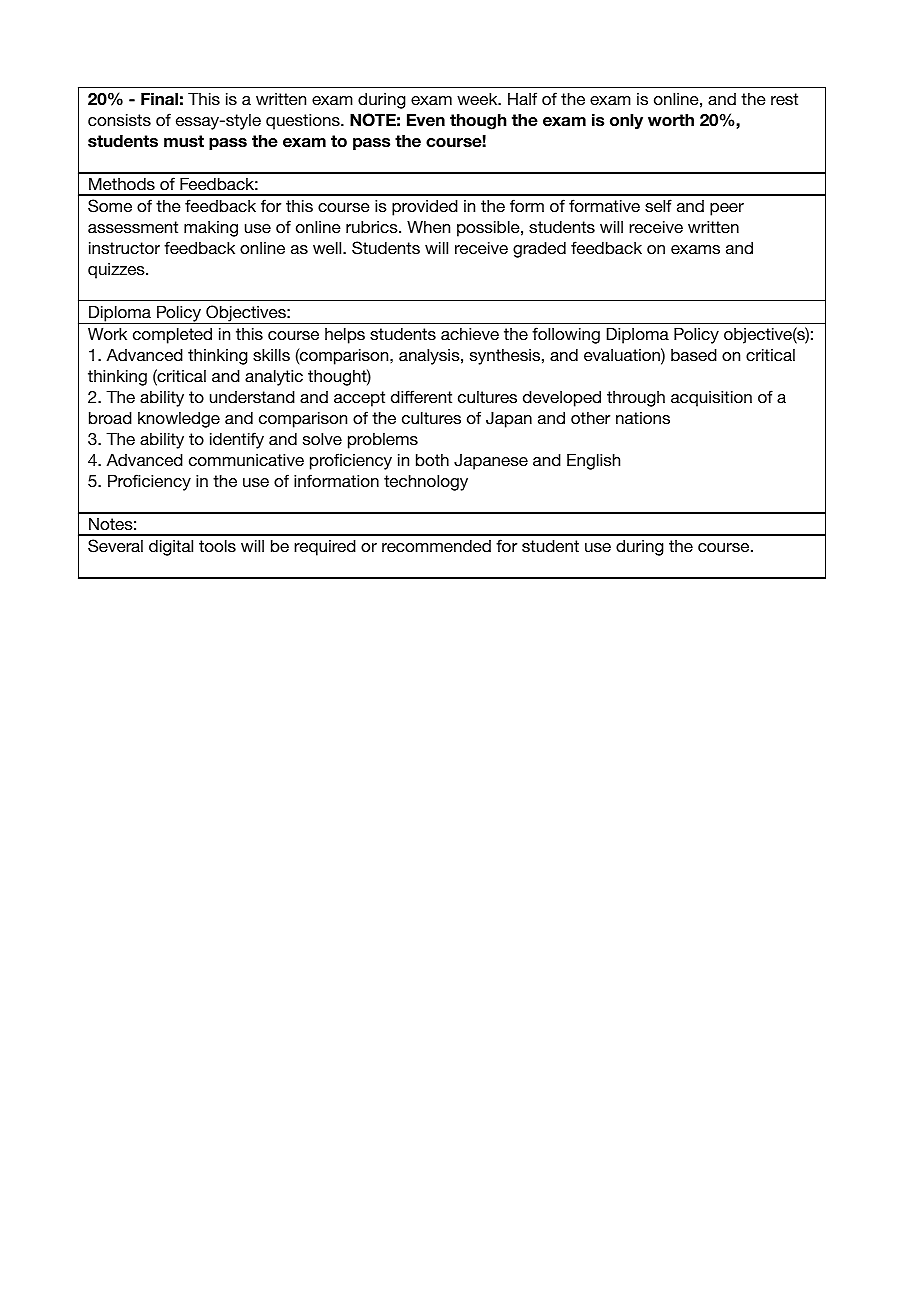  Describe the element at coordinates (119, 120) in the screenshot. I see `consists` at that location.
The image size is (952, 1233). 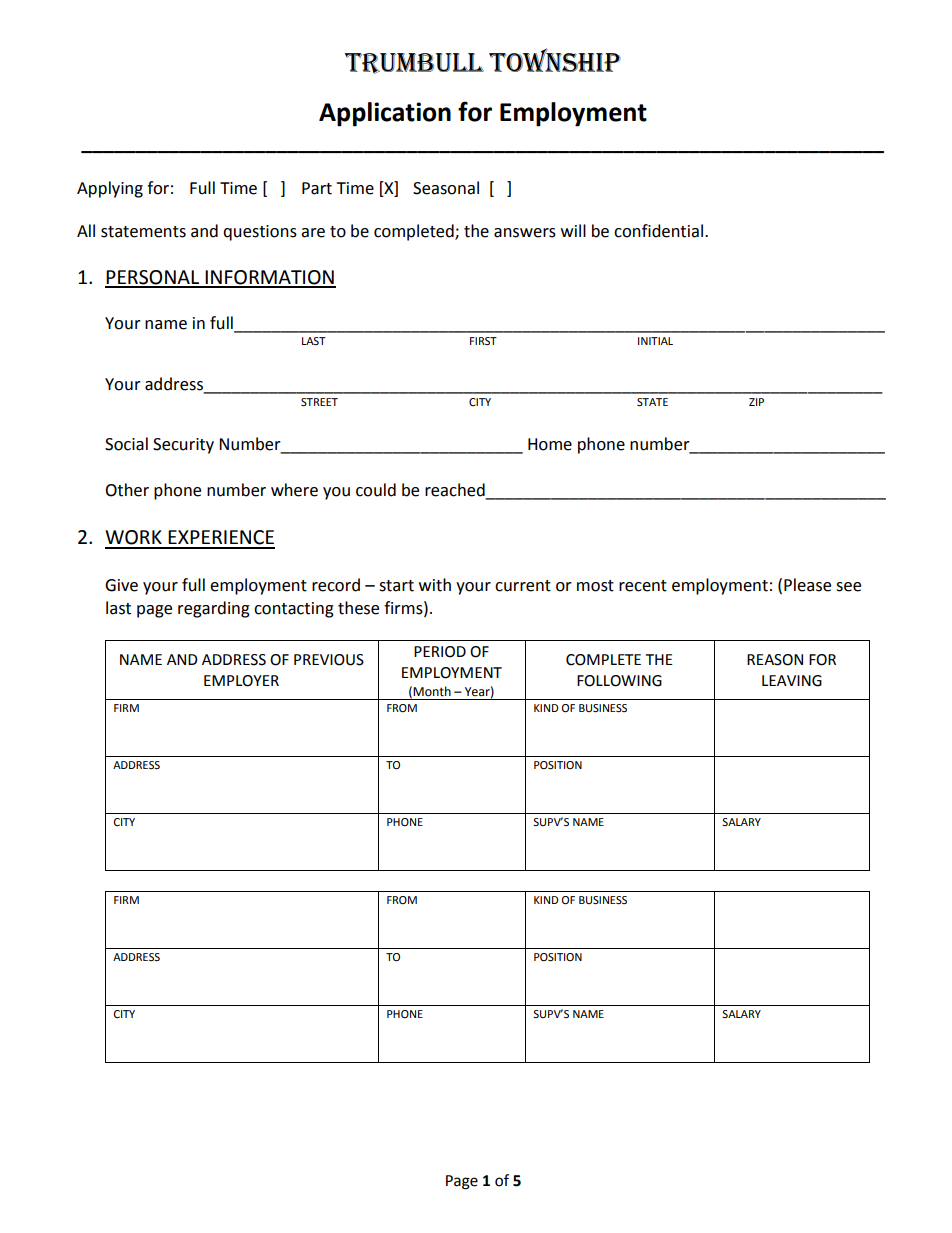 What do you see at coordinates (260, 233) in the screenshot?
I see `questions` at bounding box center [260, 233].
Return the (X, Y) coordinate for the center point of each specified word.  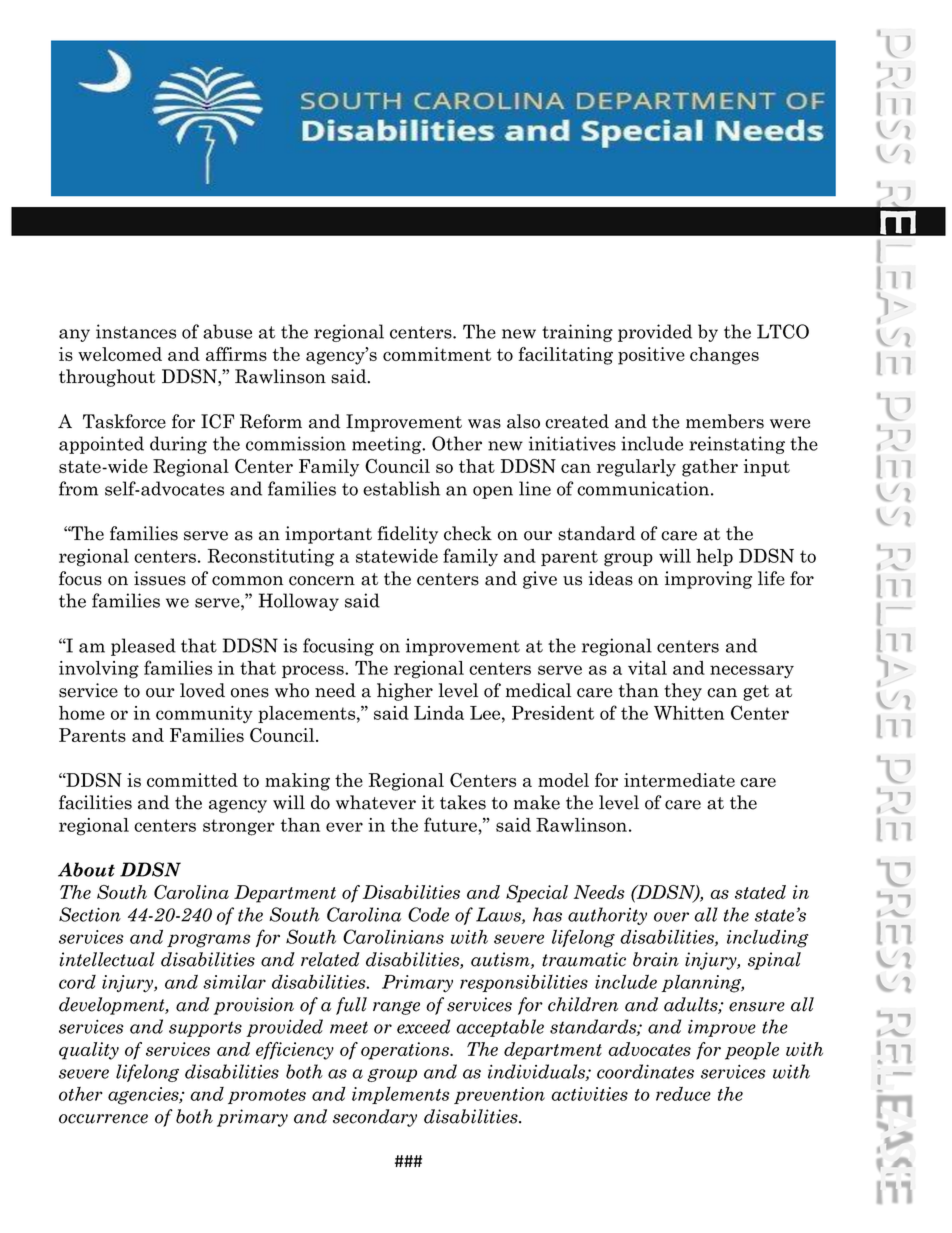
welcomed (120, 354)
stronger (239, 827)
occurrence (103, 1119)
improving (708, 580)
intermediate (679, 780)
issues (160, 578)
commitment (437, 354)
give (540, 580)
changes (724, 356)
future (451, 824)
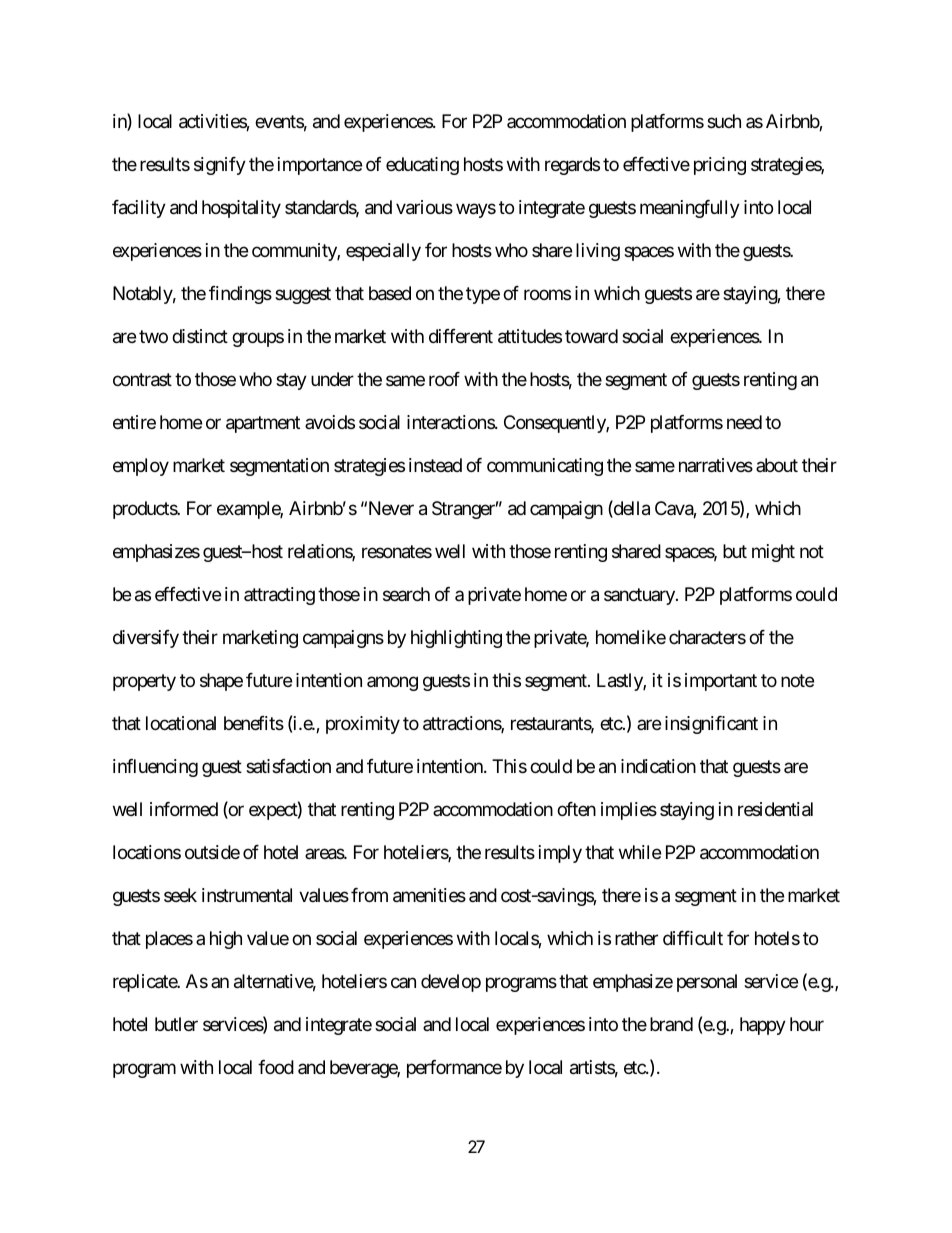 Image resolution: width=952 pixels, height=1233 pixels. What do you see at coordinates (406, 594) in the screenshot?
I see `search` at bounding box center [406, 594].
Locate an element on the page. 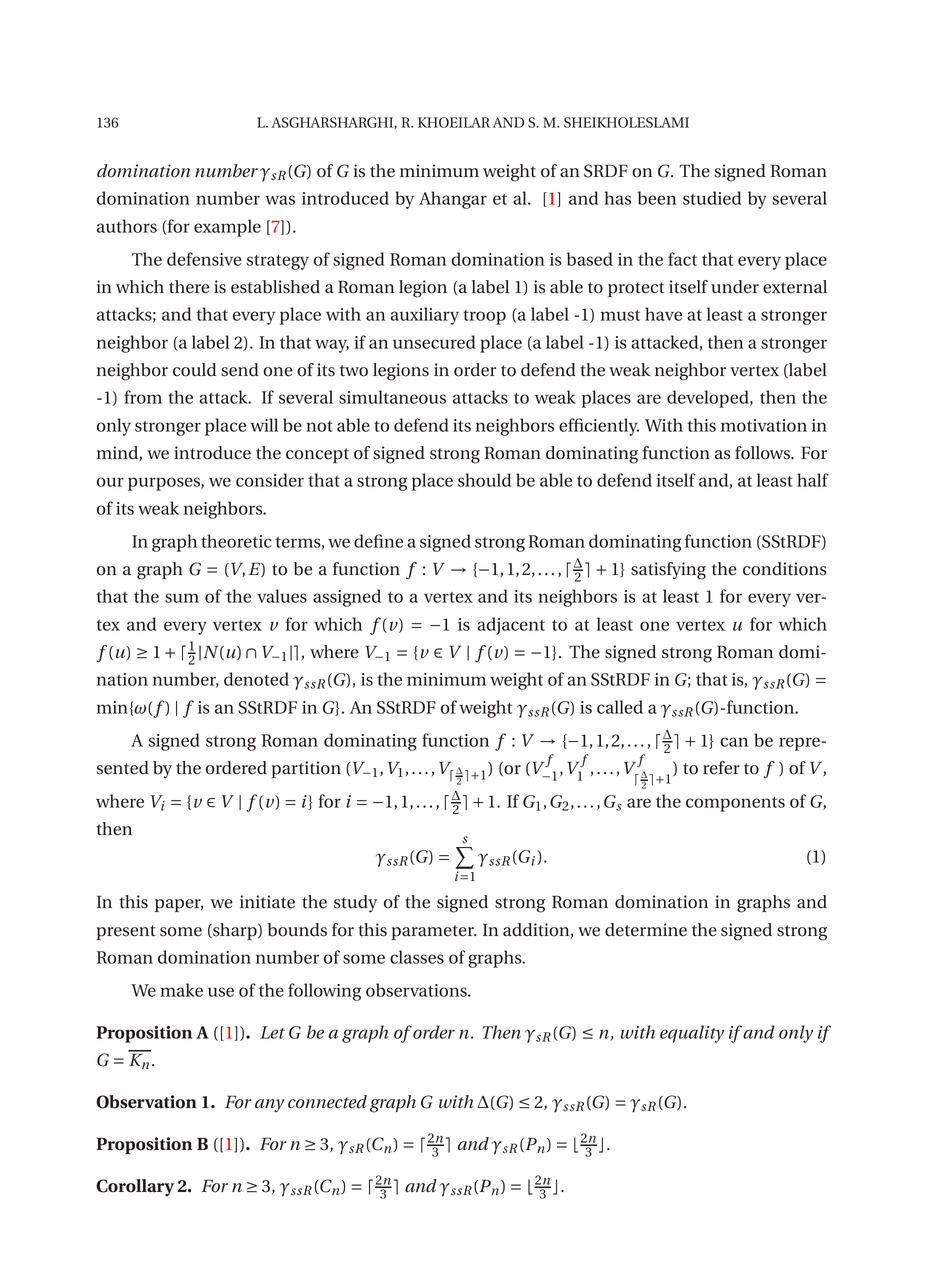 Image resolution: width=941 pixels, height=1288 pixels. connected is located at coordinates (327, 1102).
= = = = =
§ PROBLEM: Give the rows starting with the one that contains "improving (708, 580)" and going on through the one that contains "changes (724, 356)" as a JSON list of strings, one string per row, with blank rows left out.

§ TASK RESPONSE:
[
  "improving (708, 580)",
  "intermediate (679, 780)",
  "issues (160, 578)",
  "commitment (437, 354)",
  "give (540, 580)",
  "changes (724, 356)"
]